Write the next part of the mailing-list reply about the patch for bad multibyte characters, starting after its final sentence.

| PROVIDED PASSAGE |
— begin —

[Fwd: Patch for Recovery from Bad Multibyte Characters]

Jeffrey A Law law@cygnus.com
Tue Jun 1 00:52:00 GMT 1999


  In message <3752D581.C2ED469B@cygnus.com>you write:
  > This patch correct a problem in the C and C++ compilers in which the
  > compiler sometimes misses the end of a string or character literal
  > while attempting to complete a multibyte character. It replaces all
  > but the first character back into the input stream. In order to do
  > this, I had to add the capability to put back more than one character
  > to both the C and C++ front ends. I was careful to make sure that the
  > overhead to sub_getch is still the same as before for the case where
  > no character is in the buffer.
Well, you know more about this code than anyone else.  If you're happy with
it, I see no reason to object. 

I don't think SJIS bugs are critical for the gcc-2.95 release, so installing it
into just the mainline sources ought to be OK.

— end —

| COLLECTED MATERIAL |
— begin —

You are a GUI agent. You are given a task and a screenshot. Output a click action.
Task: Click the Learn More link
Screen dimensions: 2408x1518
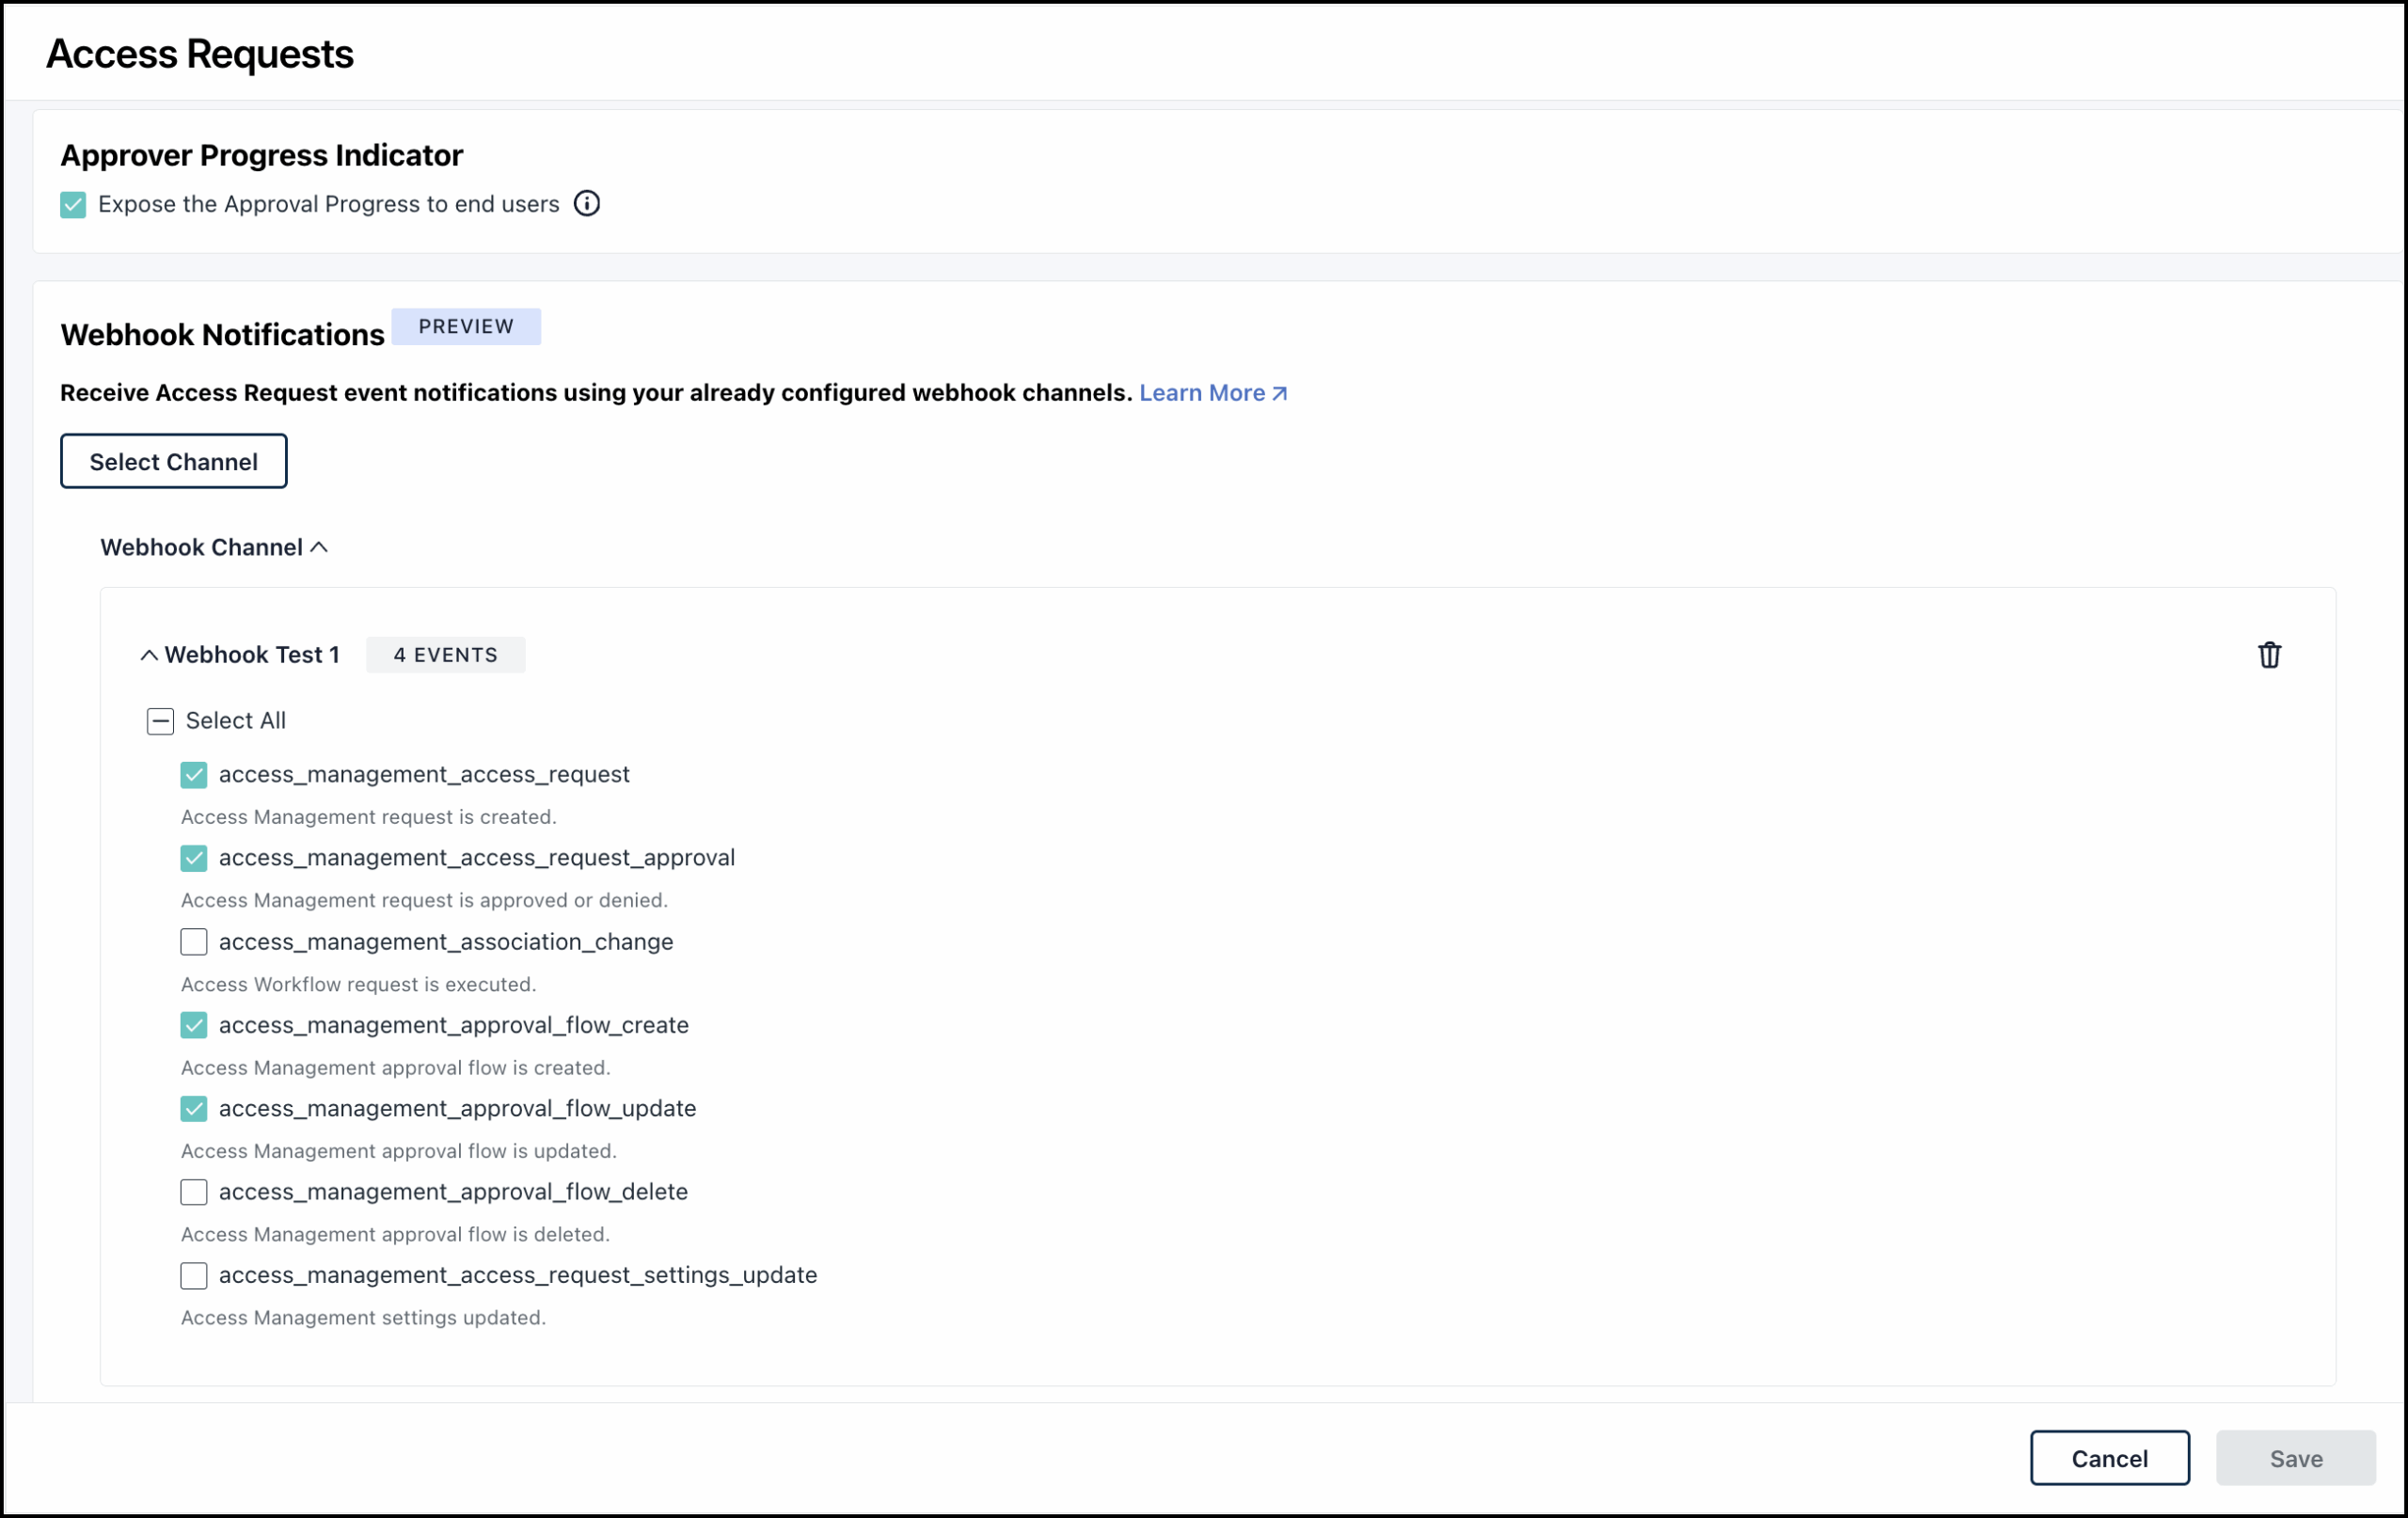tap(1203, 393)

— end —

| REPLY TO THE TASK |
jeff 

  > This fixes the testcase g++.old-deja/g++.mike/net48.C when compiled
  > with SJIS as the multibyte character set (set the LANG environment
  > variable to C-SJIS when configured with --enable-c-mbchar). The
  > warnings are still valid, however the literals now have the correct
  > value and the end of the literals is not missed.
  > 
  > Dave
  > 
  > --------------22196983260D8D98C779157E
  > Content-Type: text/plain; charset=us-ascii; name="101093-CR-1.ChangeLog"
  > Content-Transfer-Encoding: 7bit
  > Content-Disposition: inline; filename="101093-CR-1.ChangeLog"
  > 
  > Wed May 26 13:47:29 1999  Dave Brolley  <brolley@cygnus.com>
  > 
  > 	* c-lex.c (GETC): Redefine to call getch.
  > 	(UNGETC): Redefine to call put_back.
  > 	(putback_buffer): New structure type.
  > 	(putback): New static structure.
  > 	(getch): New function.
  > 	(put_back): New function.
  > 	(yylex): Replace unused bytes from bad multibyte character.
  > 
  > 
  > --------------22196983260D8D98C779157E
  > Content-Type: text/plain; charset=us-ascii; name="101093-CR-1.ChangeLog"
  > Content-Transfer-Encoding: 7bit
  > Content-Disposition: inline; filename="101093-CR-1.ChangeLog"
  > 
  > Wed May 26 13:50:39 1999  Dave Brolley  <brolley@cygnus.com>
  > 
  > 	* lex.c (real_yylex): Replace unused bytes from bad multibyte char.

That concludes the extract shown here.